The relative long-term stability of cool-seep ecology, tied to the chemical stability of the niche, is seen when lifespans of hydrothermal endosymbiotic communities living chemosynthetically about thermal vents along mid-oceanic ridges are compared to Gulf of Mexico communities. Endosymbiotic polychaete and clam species in the brine lakes and seeps of the Gulf of Mexico can live for a hundred or more years, while lifespans in similar endosymbiotic polychaete and clam species in hydrothermal ridges communities are less than 30-50 years.
Moving onshore, into the partial analogue offered by the salt-karst fed Dead Sea depression, we see Dead Sea biomass is subject to much shorter-term changes in the salinity and nutrient content of its uppermost water mass (Feast and Famine cycles as documented in Warren, 2011, 2016 Chapter 9).

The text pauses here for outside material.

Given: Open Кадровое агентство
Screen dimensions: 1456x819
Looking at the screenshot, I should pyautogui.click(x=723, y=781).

The freshening water mass above a lake halocline is transient in the current longterm holomictic hydrology of the Dead Sea (see Warren 2016 chapter 4 for details). The changes in surface water salinity are tied to the periodic influx of a freshened upper water mass. These climatically-driven fluctuation to the the extent and activity of the halotolerant and halophilic community in the upper water mass, and the Feast or Famine responses of the Dead Sea biota, are different to the longterm niche stability created by the presence of a perennial oceanic water mass over a salt-karst induced halocline and brine lake in a DHAL sump on the deep seafloor. The latter is continually resupplied brine and chemosynthetic nutrients via the dissolution and focusing effect of the underlying salt sheet. The hydrology of a DHAL system only shuts down when all the mother salt is dissolved or cut off.

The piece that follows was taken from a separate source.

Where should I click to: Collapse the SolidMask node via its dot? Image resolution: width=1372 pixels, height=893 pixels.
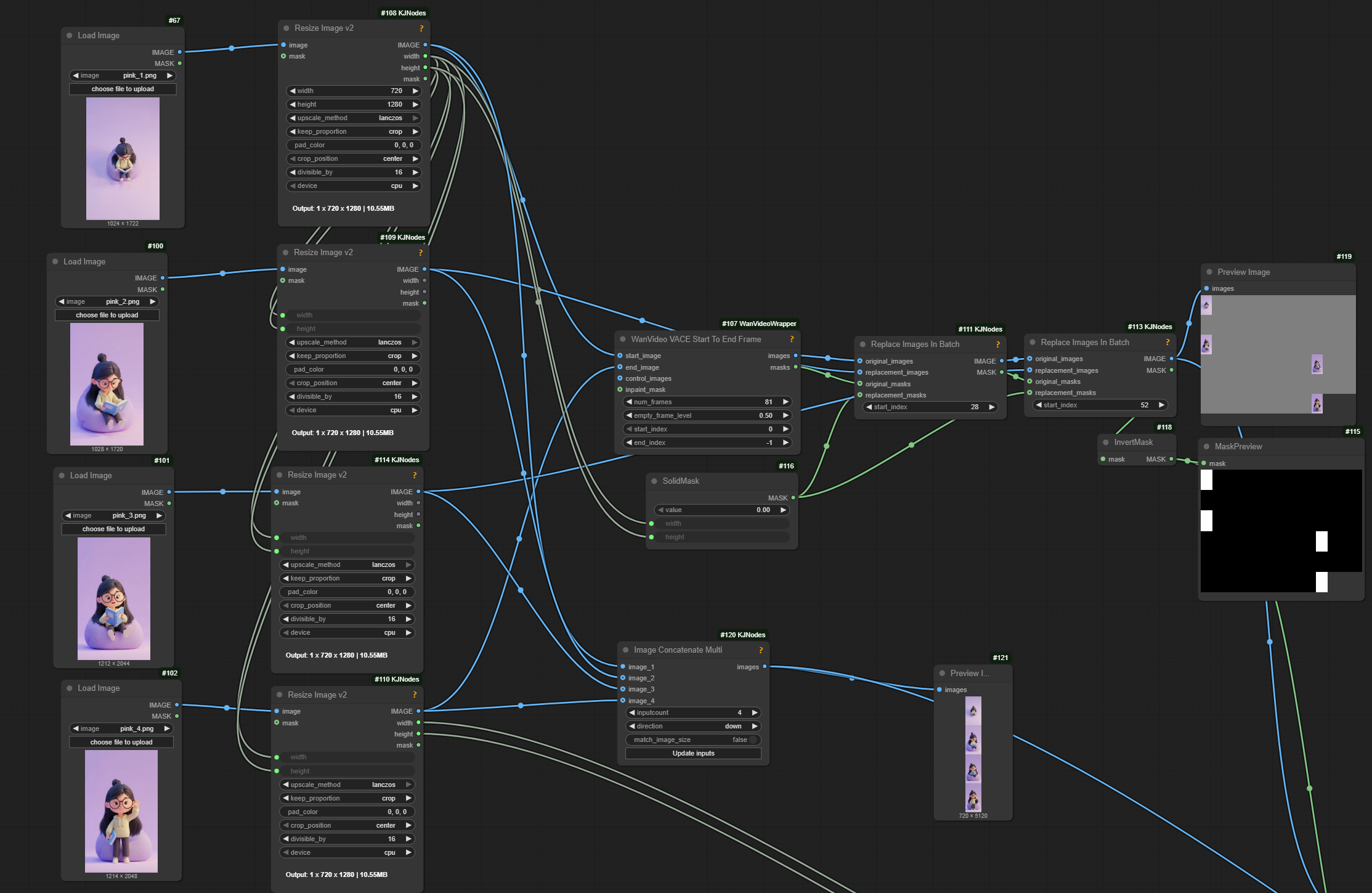[654, 481]
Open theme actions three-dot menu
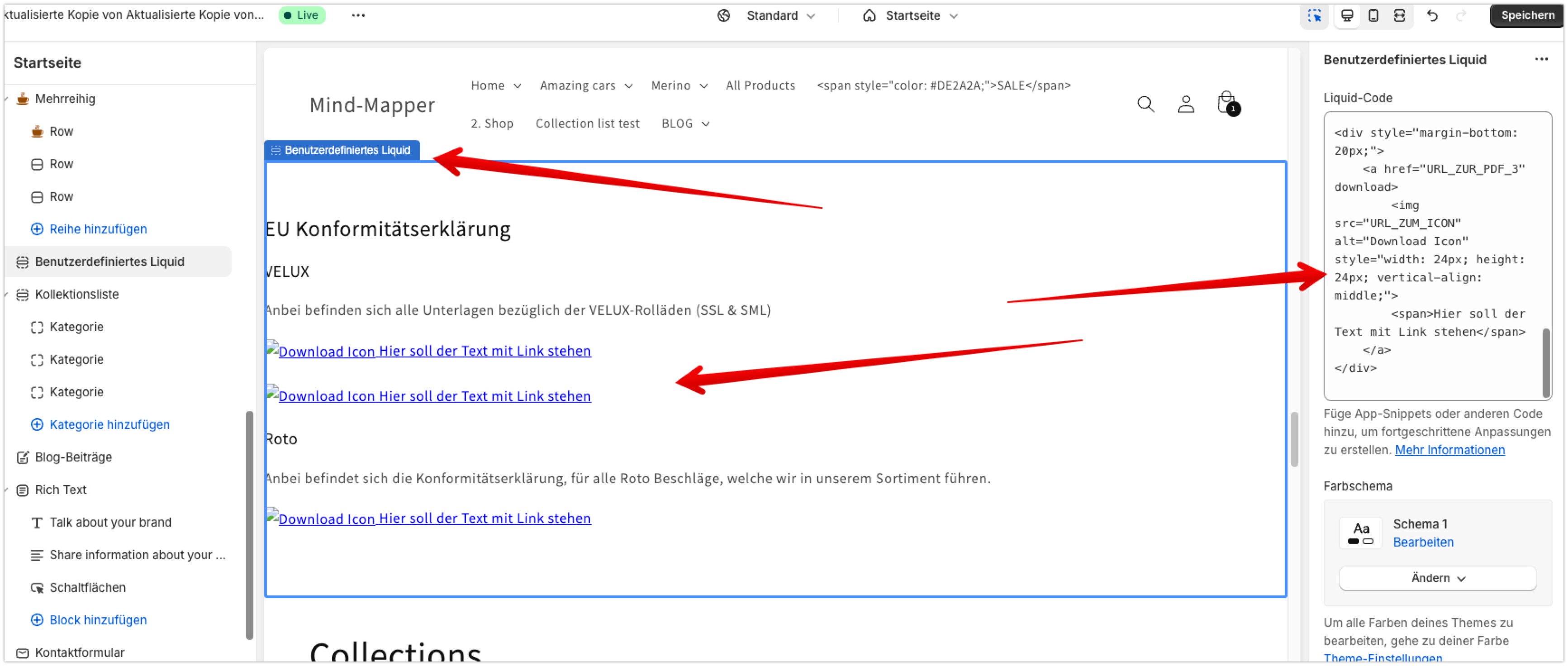The image size is (1568, 666). coord(358,15)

Accordingly, rather than the hundreds of years of longterm growth (albeit at relatively slow metabolic rates) that we see in a DHAL, in the Dead Sea we see that freshening facilitates a rapid spread of a halotolerant alga (Dunaliella sp.) and associated halophilic microbes and viruses. The propagation and persistence of a large biomass pulse in the Dead Sea is measured in time frames of months. The halotolerant photo-synthesisers can only spread out from long-term refugia communities once the surface salinities fall to levels that allow the photosynthesising base too the Lake food chain inhabit fresher water springs regions about the lake margins. Comparison to the DHAL and Dead Sea communities underlines how life will evolve into any neighbourhood, even if conditions are extremely challenging.